> **Dokumentauszug**
*-*-*

Die Bewegung 2.Juni hat sich als Widerspruch zur RAF gegründet, mit der
unklaren Bestimmung, "spontane proletarische" Politik zu machen. Wir haben
die revlutioäre Theorie, die Analyse der Bedingungen - aus der heraus die
Stratagie und Taktik, die Kontinuität und Perspektive des Kampfes erst entwickelt
werden kann - für unwichtig gehalten und "drauflosgekämpft", mit dem Ziel,
die Jugendlichen anzutörnen, und so haben wir auch unsere Praxis nach der
Frage - was törnt an - bestimmt und nicht nach der Frage, wo sind die wirklichen
Widersprüche, die Friktionen in der imperialstischen Strategie, die wir
angreifen müssen.

*-*-*

> **Erfasste Daten**
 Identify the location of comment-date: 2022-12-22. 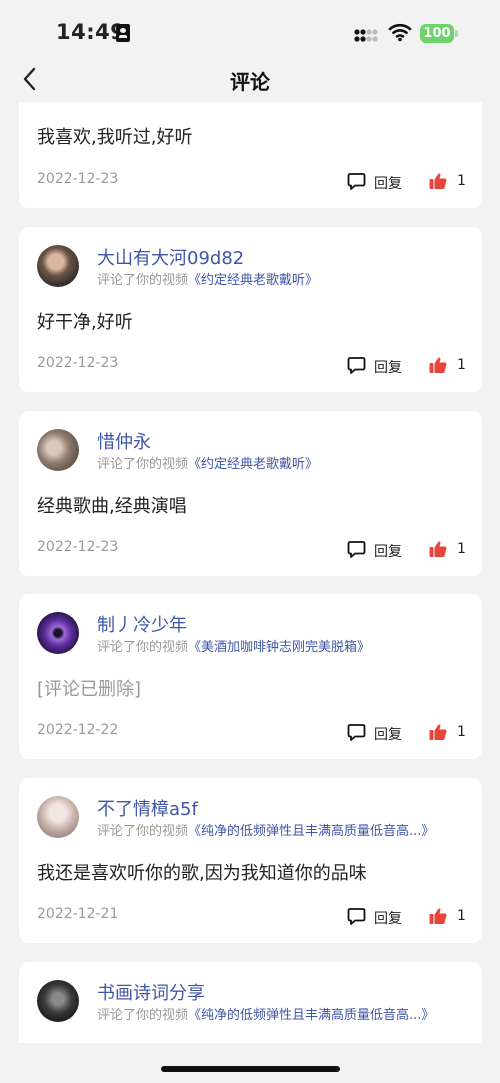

*-*-*

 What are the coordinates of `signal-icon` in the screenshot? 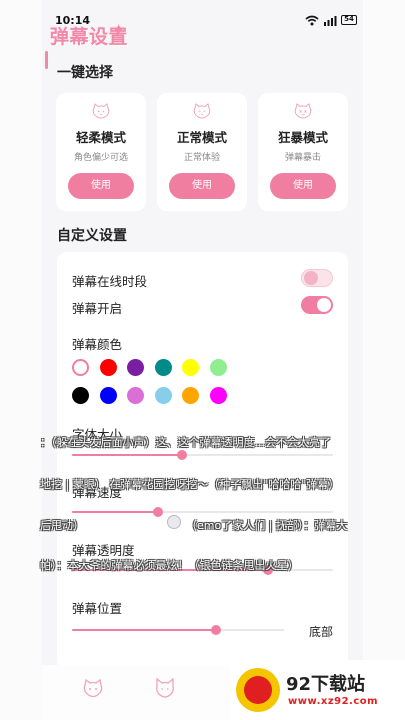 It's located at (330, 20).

*-*-*

> **Gelesenes anwenden**
- A) Als Widerspruch zu welcher Gruppe hat sich die Bewegung 2. Juni laut dem Auszug über diese Bewegung gegründet?
- B) Überarbeite im Auszug über die Bewegung 2. Juni die Stelle, die bei „Die Bewegung 2.Juni“ beginnt und bei „angreifen müssen.“ endet, und setze darin „jungen Leute“ anstelle von „Jugendlichen“ ein.
- C) Führe den Auszug über die Bewegung 2. Juni nach seinem letzten Satz weiter.
Die Zeilen spielen hierfür keine Rolle.

> **Ergebnisse**
- A) Als Widerspruch zur RAF.

- B)
Die Bewegung 2.Juni hat sich als Widerspruch zur RAF gegründet, mit der
unklaren Bestimmung, "spontane proletarische" Politik zu machen. Wir haben
die revlutioäre Theorie, die Analyse der Bedingungen - aus der heraus die
Stratagie und Taktik, die Kontinuität und Perspektive des Kampfes erst entwickelt
werden kann - für unwichtig gehalten und "drauflosgekämpft", mit dem Ziel,
die jungen Leute anzutörnen, und so haben wir auch unsere Praxis nach der
Frage - was törnt an - bestimmt und nicht nach der Frage, wo sind die wirklichen
Widersprüche, die Friktionen in der imperialstischen Strategie, die wir
angreifen müssen.

- C)
Die Bewegung wer eine vermeintliche Alternative zur RAF als eine Möglichkeit
derjenigen Genossen, denen der kompromißlose Kampf zu weit ging.
Das hat 10 Jahre lang Spaltung, Konkurrenz und Desorientierung unter
den Linken und auch in der Guerilla produziert und es hat auch unseren
eigenen revolutionären Prozeß behindert.
So haben wir mit unseren Aktionen auf der populistischen Linie operiert, ohne
die politische Orientierung zu geben, ohne eine Mobilisierung gegen die
Strategie der Schweine zu schaffen.
Es ist nie die Aufgabe der Guerilla, sich der Bevölkerung gefällig zu zeigen, um
ihren Beifall zu bekommen, sondern - in einem Land, in dem der Nazi-Faschismus
und die vom US-lmperialismus eingebundene Sozialdemokratie die
Arbeiterklasse um jede proletarische Organisation gebracht haben - die
vorderste Front zu sein, die zentralen politischen Widersprüche durch den
bewaffneten Angriff zu eskalieren, um den Staat in die politische Krise zu
treiben.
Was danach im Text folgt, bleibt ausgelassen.